Portal vein thrombosis following percutaneous transhepatic cholangiography-An unusual presentation of Prothrombin (Factor II) gene mutation.

作者信息

Brennan Ian M, Ahmed Muneeb

机构信息

Ian M Brennan, Muneeb Ahmed, Section of Interventional Radiology, Department of Radiology, Beth Israel Deaconess Medical Center/Harvard Medical School, Boston, MA 02215, United States.

出版信息

World J Radiol. 2012 May 28;4(5):224-7. doi: 10.4329/wjr.v4.i5.224.

Abstract

Portal vein thrombosis is an uncommonly reported complication of percutaneous transhepatic cholangiography (PTC). A thorough review of the available literature shows no reported cases.
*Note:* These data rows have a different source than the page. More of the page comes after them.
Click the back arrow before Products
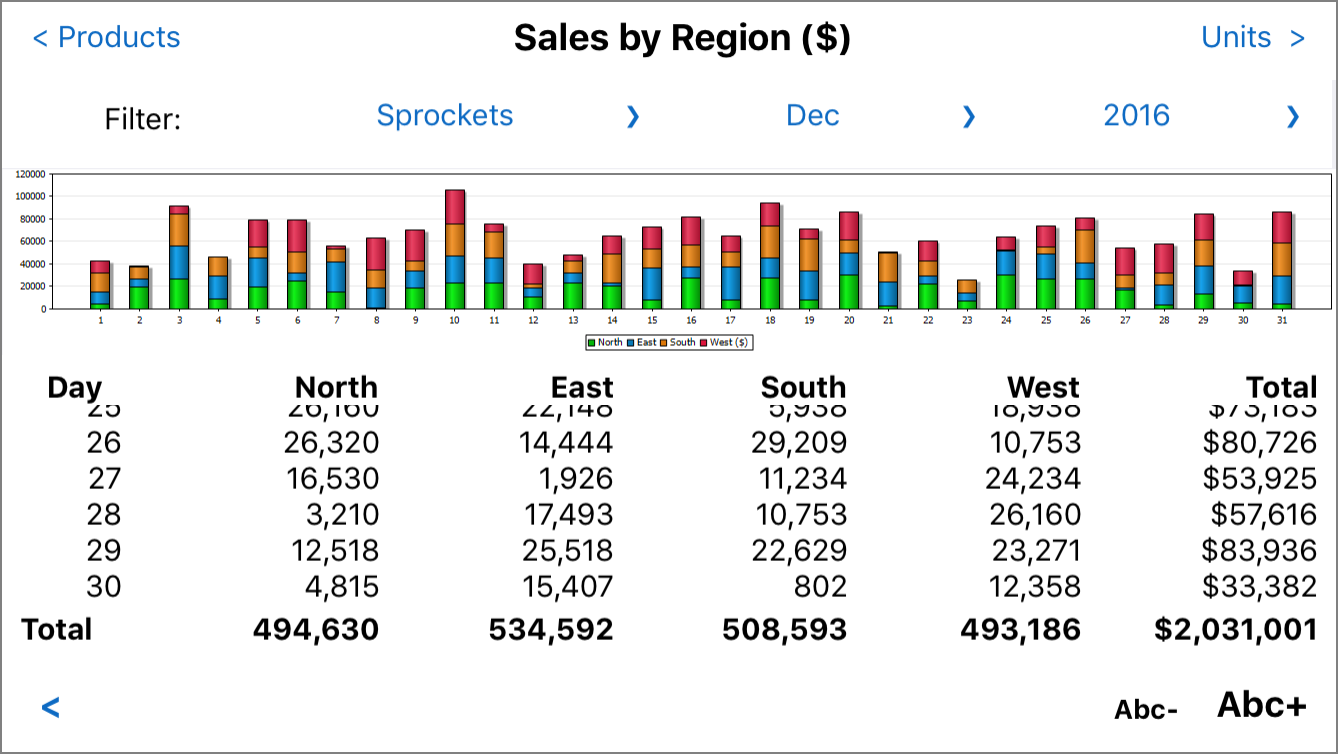Viewport: 1338px width, 754px height. click(x=38, y=38)
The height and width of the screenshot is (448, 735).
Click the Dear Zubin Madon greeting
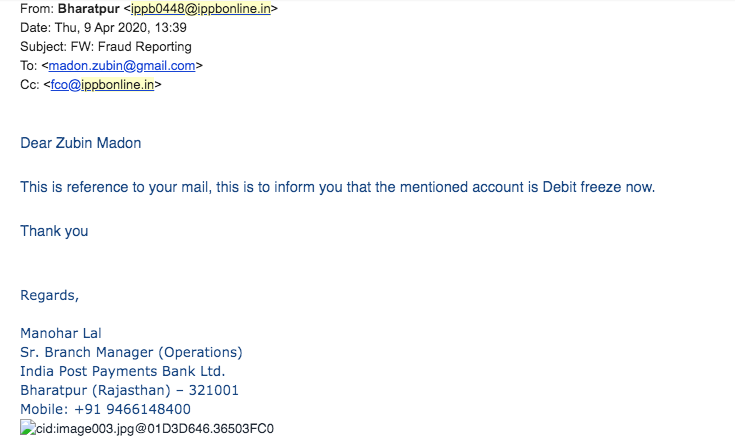[x=81, y=143]
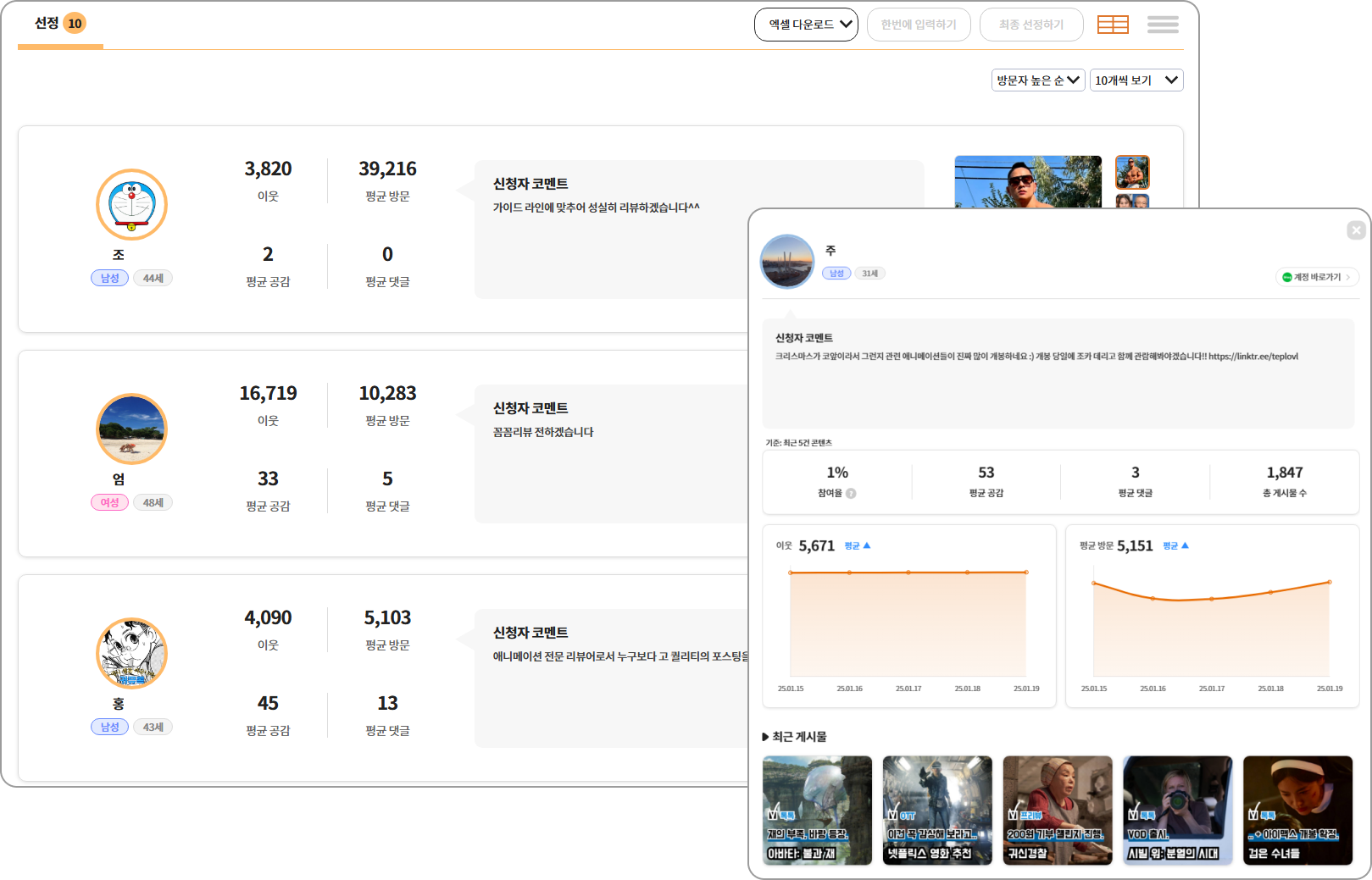
Task: Open the 10개씩 보기 page size dropdown
Action: coord(1136,80)
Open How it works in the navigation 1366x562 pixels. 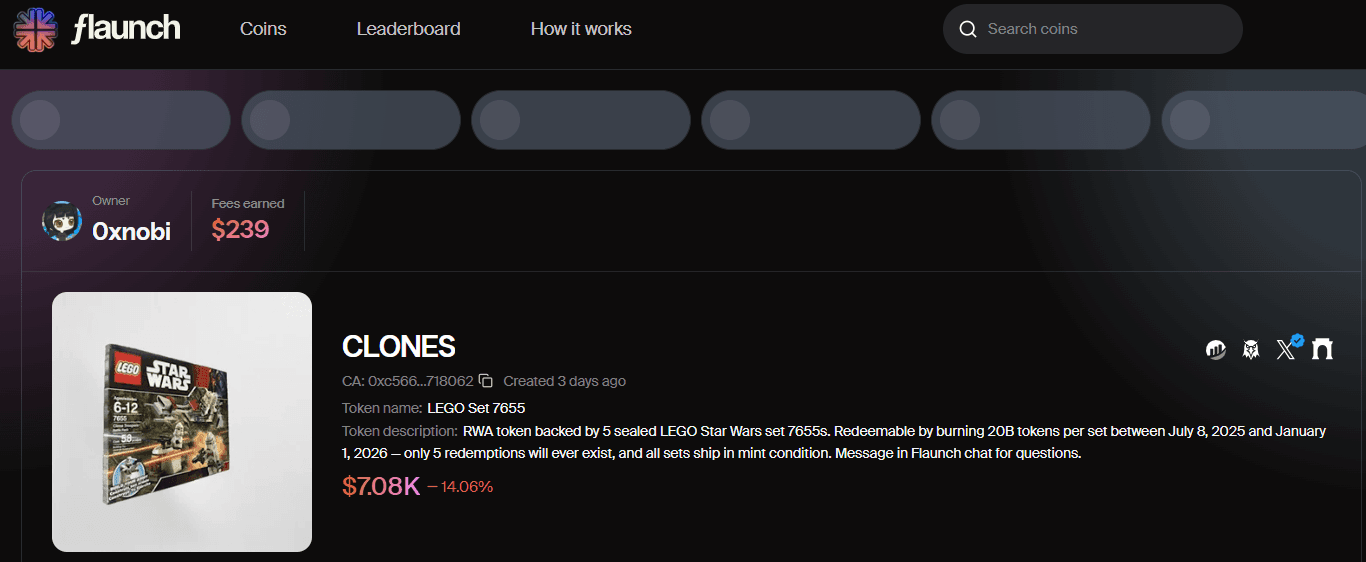click(581, 29)
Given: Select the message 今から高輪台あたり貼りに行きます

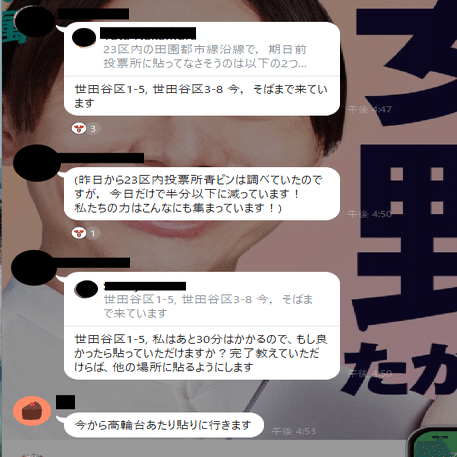Looking at the screenshot, I should click(163, 425).
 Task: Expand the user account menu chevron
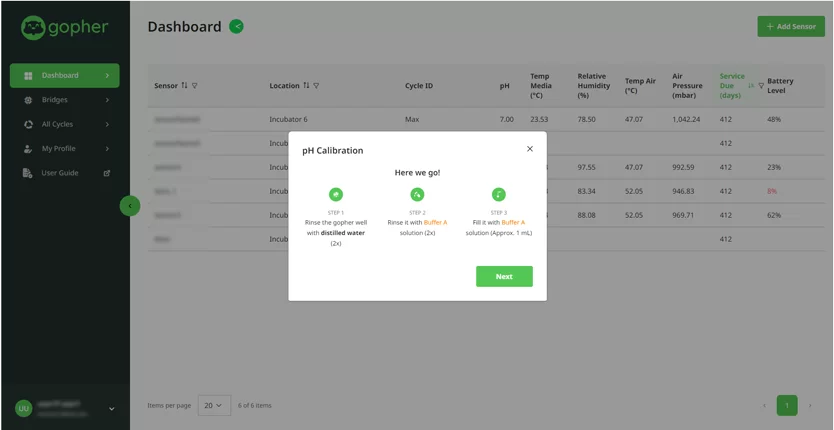coord(111,408)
In this case, a 29 year old female presented on two separate occasions with portal vein thrombosis following PTC without drain placement. This unusual complication of image guided percutaneous biliary access is unreported in the literature and prompted evaluation of the patient's coagulation parameters. A thrombophilia screen demonstrated a mutation in the Prothrombin (Factor II) gene. A thorough literature review shows no reported cases of portal vein thrombosis following percutaneous biliary access, is an unusual complication, and should raise suspicion of an underlying pro-coagulant state.

摘要

门静脉血栓形成是经皮肝穿刺胆管造影术(PTC)一种鲜有报道的并发症。对现有文献进行全面回顾后发现并无相关病例报道。在此病例中,一名29岁女性在两次独立的PTC术后且未放置引流管的情况下出现了门静脉血栓形成。影像引导下经皮胆道穿刺的这种罕见并发症在文献中尚无报道,这促使对该患者的凝血参数进行评估。血栓形成倾向筛查显示凝血酶原(因子II)基因突变。全面的文献回顾表明,经皮胆道穿刺后发生门静脉血栓形成尚无病例报道,这是一种罕见的并发症,应引起对潜在促凝状态的怀疑。